Scope

The course introduces multiuser detection (MUD) to increase the capacity of personal communication systems, both CDMA and narrowband. Where possible, the orientation is to third generation systems. Because the success of such methods rests on exploitation of diversity, the use of antenna arrays is a second theme.

It was originally developed as a second-level graduate course. However, this offering recognises that many students will not have studied communication in fading channels. Consequently, there will be an extensive introductory section to cover fading channel propagation phenomena, detection of single-user signals in fading and corresponding performance analysis.
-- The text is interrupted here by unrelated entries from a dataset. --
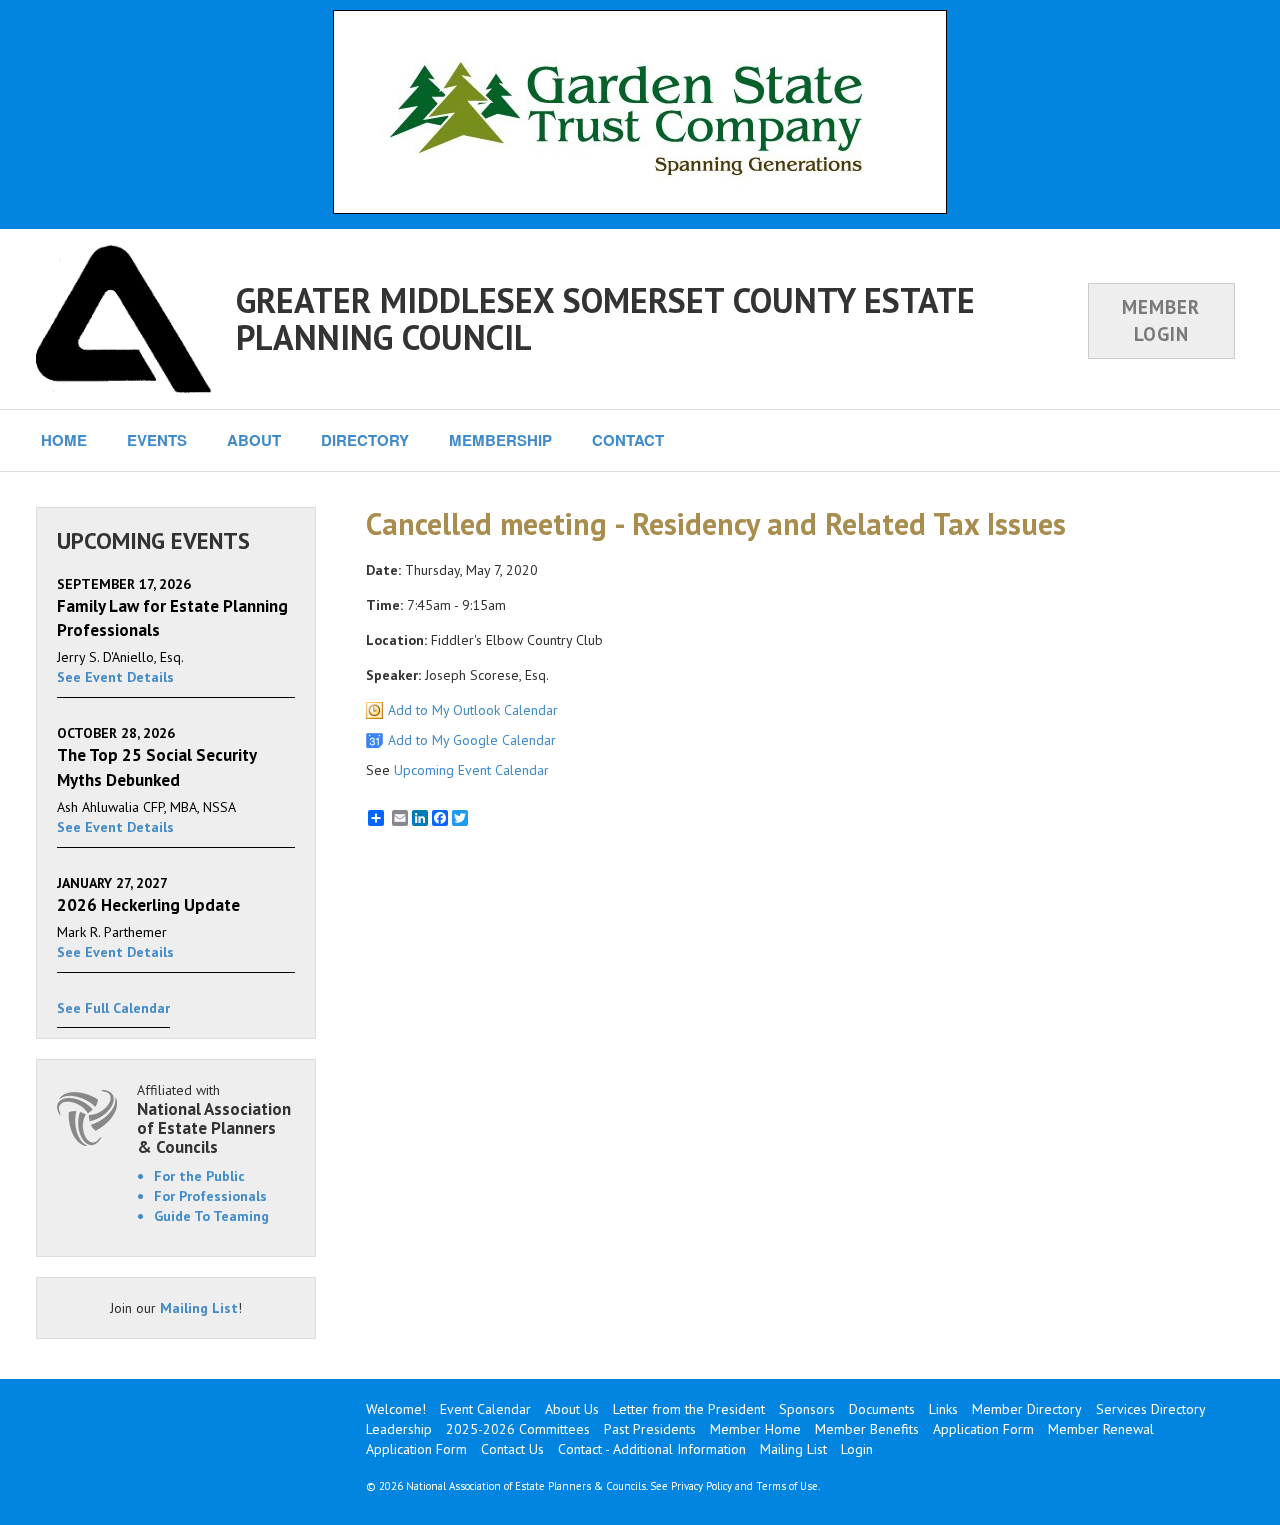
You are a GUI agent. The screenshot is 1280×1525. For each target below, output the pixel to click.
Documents (882, 1409)
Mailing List (199, 1308)
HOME (64, 440)
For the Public (199, 1176)
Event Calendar (485, 1409)
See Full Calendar (113, 1008)
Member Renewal (1101, 1429)
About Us (572, 1409)
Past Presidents (650, 1429)
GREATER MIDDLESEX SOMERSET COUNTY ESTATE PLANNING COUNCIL (605, 318)
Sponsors (807, 1409)
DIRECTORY (365, 440)
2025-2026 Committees (518, 1429)
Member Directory (1027, 1409)
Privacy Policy (701, 1486)
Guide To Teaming (211, 1216)
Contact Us (512, 1449)
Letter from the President (689, 1409)
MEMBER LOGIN (1161, 320)
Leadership (399, 1429)
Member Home (755, 1429)
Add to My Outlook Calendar (473, 710)
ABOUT (254, 440)
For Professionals (210, 1196)
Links (943, 1409)
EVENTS (157, 440)
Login (857, 1449)
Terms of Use (787, 1486)
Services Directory (1151, 1409)
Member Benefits (867, 1429)
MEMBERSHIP (500, 440)
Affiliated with (214, 1118)
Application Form (983, 1429)
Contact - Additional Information (652, 1449)
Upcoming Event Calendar (471, 770)
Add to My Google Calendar (472, 740)
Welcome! (396, 1409)
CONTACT (628, 440)
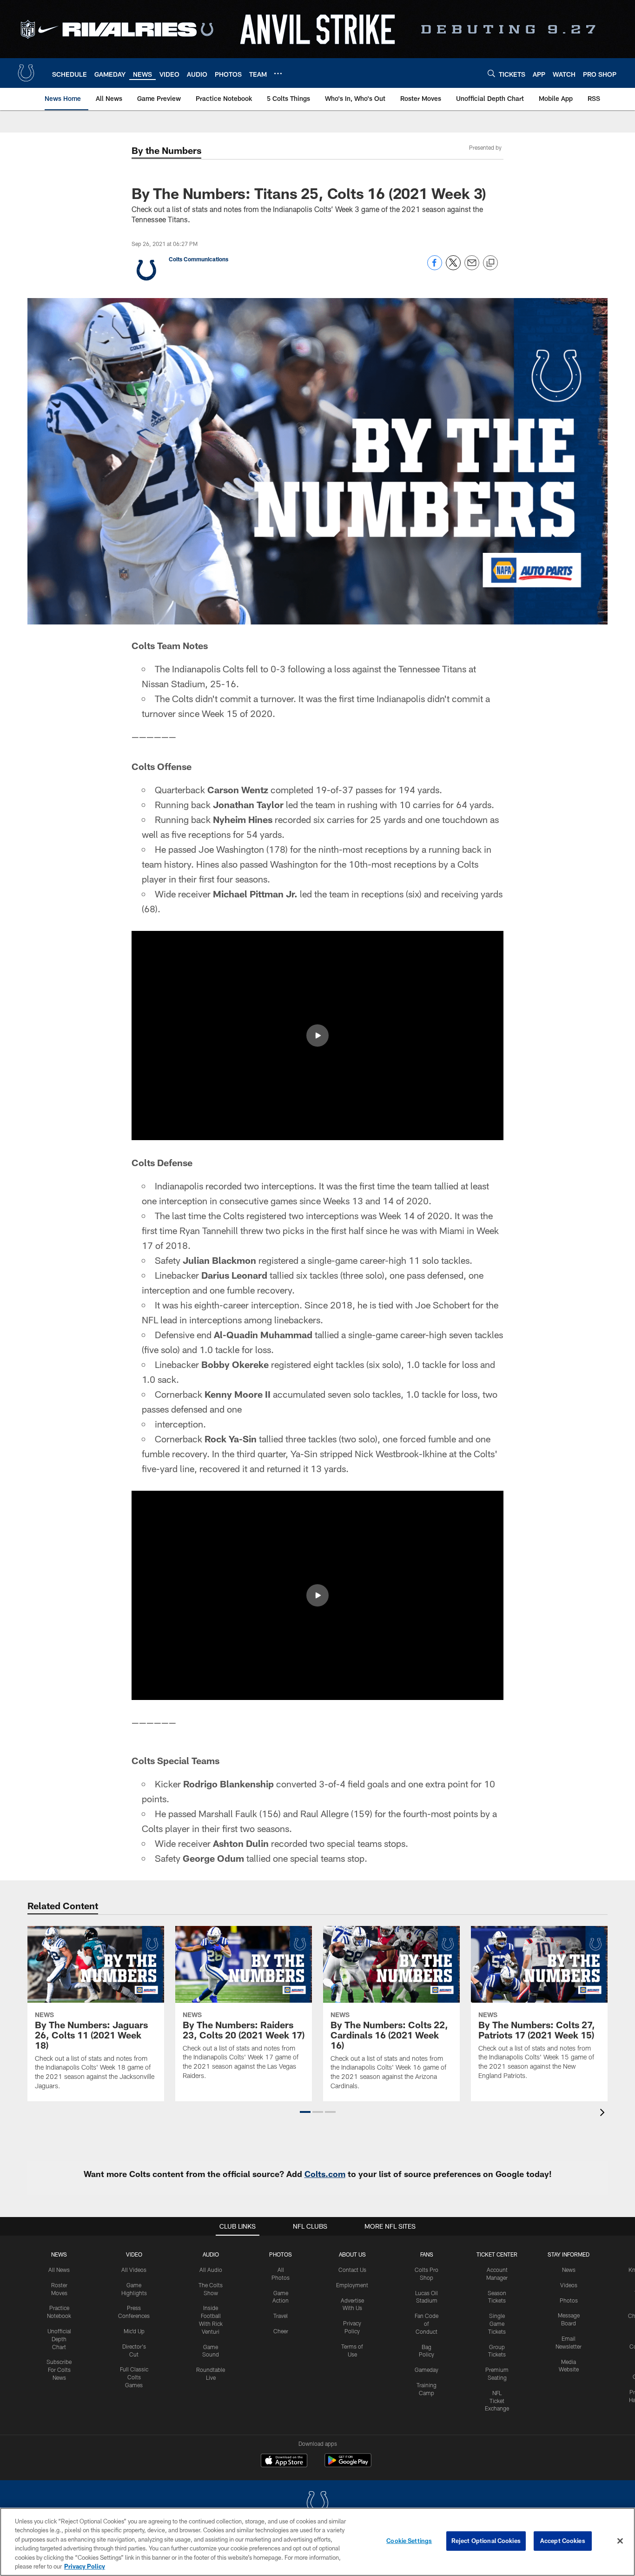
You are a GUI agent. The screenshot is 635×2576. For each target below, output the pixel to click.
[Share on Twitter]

As for MUD, several technical approaches have been proposed: decorrelation, interference cancellation and joint sequence estimation are just a few. Each places its own demands on computation and on accuracy of the channel estimates and each provides its own level of performance. However, despite almost a decade of very active investigation in the research and industrial communities, there are still significant open questions associated with every method, and the collective state of knowledge continues to evolve.
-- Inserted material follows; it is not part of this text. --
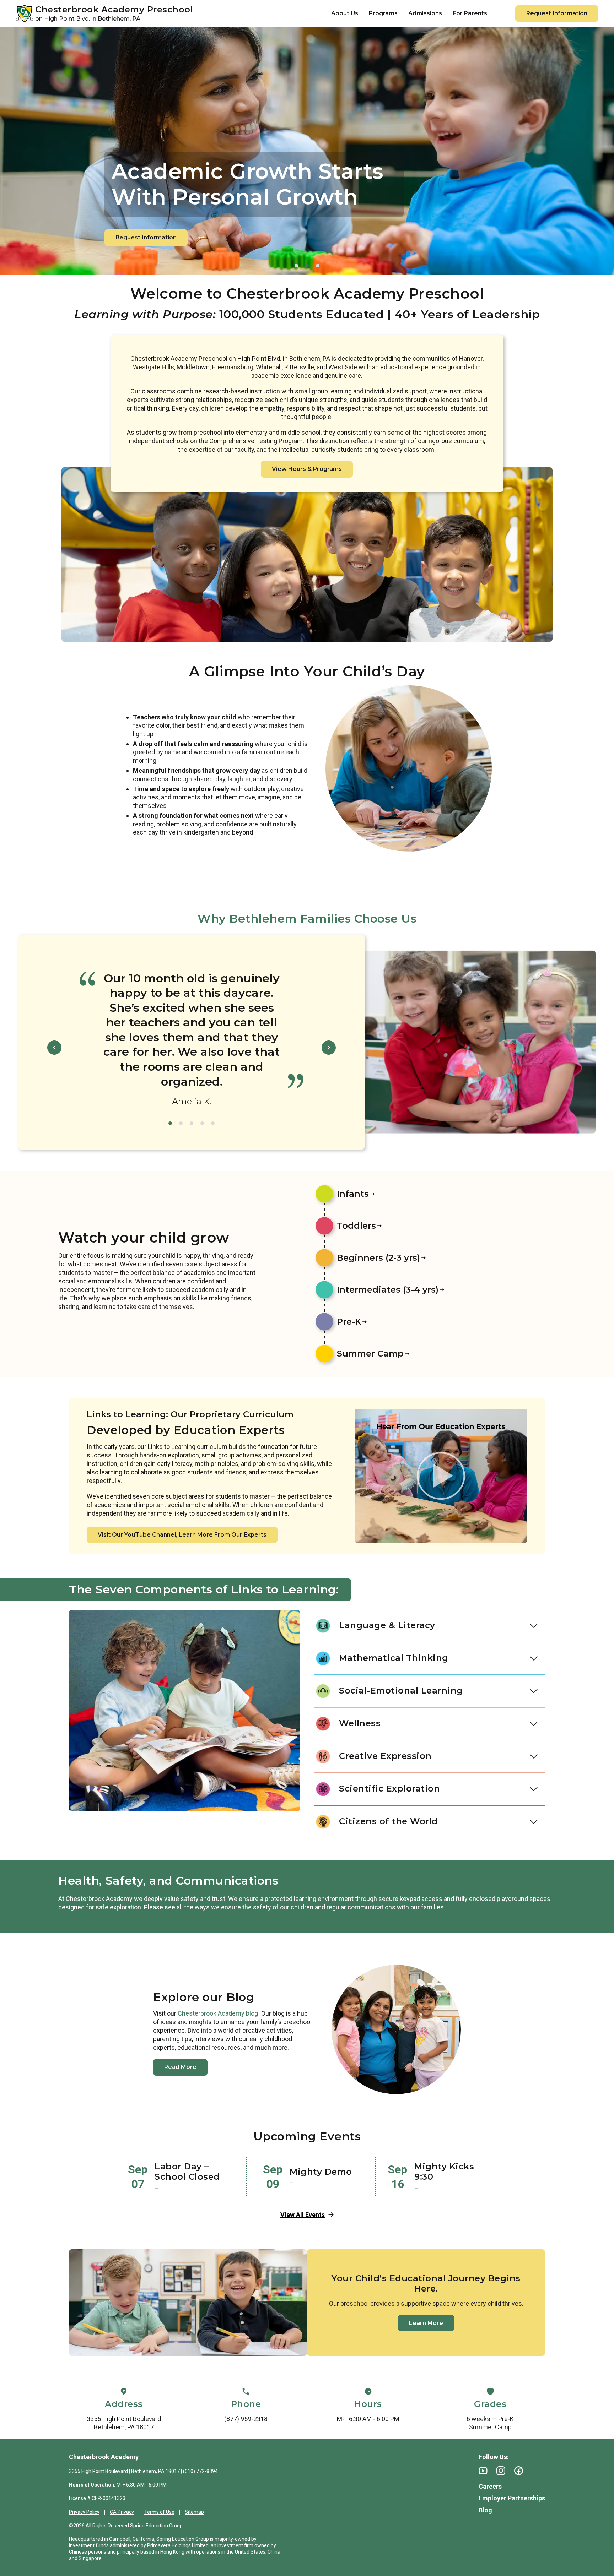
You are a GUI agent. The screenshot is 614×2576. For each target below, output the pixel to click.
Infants (353, 1194)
How should the course be structured in order to have continuing utility in such an evolutionary environment? The strategy proposed here is to establish a core of general principles and analysis of the most common and/or most promising methods. More detailed analyses of specific methods or development of new methods would make excellent thesis topics.
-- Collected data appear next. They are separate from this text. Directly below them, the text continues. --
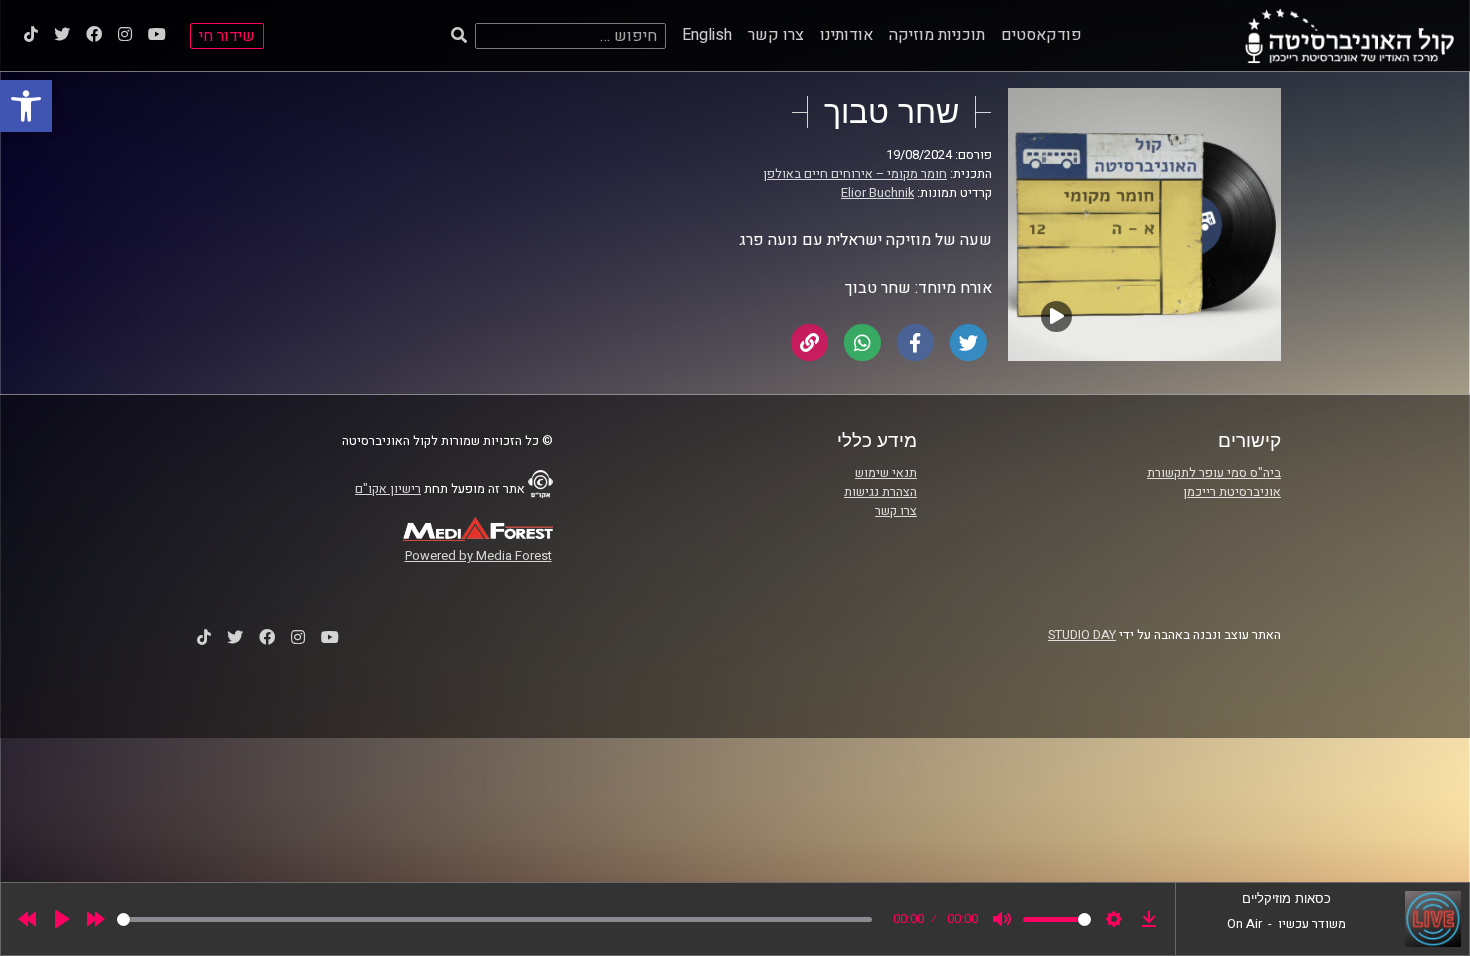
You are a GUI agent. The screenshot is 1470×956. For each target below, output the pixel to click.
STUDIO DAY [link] (1082, 635)
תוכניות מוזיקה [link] (937, 35)
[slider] (494, 919)
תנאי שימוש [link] (886, 473)
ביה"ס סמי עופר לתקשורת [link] (1214, 473)
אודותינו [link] (846, 35)
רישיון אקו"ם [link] (388, 489)
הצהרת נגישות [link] (880, 492)
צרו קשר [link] (776, 35)
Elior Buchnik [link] (877, 193)
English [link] (707, 35)
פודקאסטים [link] (1041, 35)
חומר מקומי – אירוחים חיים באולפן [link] (855, 174)
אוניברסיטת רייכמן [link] (1232, 492)
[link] (26, 106)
The course contains only about 22 hours of instruction. It does cover a lot of ground, but the time should be sufficient for an accelerated tour of MUD.

Preparation Required of Students

The treatment will be at the level of a typical graduate course. Mathematics is inevitable, and students should be comfortable with signal detection and estimation at the graduate level. The minimum requirement is a senior undergraduate course in digital communications and students should already have a solid understanding of:

detection of isolated pulses in white and coloured noise, signal constellations, matched filter, maximum likelihood detection;
detection of pulse sequences, intersymbol interference, equalization;
the Viterbi algorithm;
basic convolutional encoding;

and have absorbed the baseline CDMA performance paper by K.S. Gilhousen et al., “On the Capacity of a Cellular CDMA System,” IEEE Trans. Veh. Technol, May 1991.

The course will begin with a brief review of some of these topics, plus an introduction to fading channels.

References

Good reference works for the course are:

· P. van Rooyen, M. Lotter and D. van Wyk, Space-Time Processing for CDMA Mobile Communications, Kluwer Academic Publishers, 2000.

· J.G. Proakis, Digital Communications, third ed., McGraw-Hill, 1995 (essential).

· S. Haykin, Adaptive Filter Theory, third ed. Prentice-Hall, 1995.

· F. Swarts et al., CDMA Techniques for Third Generation Mobile Systems, Kluwer, 1999.

· S. Glisic and B. Vucetic, Spread Spectrum CDMA Systems for Wireless Communications, Artech House, 1997.

and, of course,

· J.K. Cavers, Mobile Channel Characteristics, Kluwer, 2000.

In addition, key journal papers will be identified as references.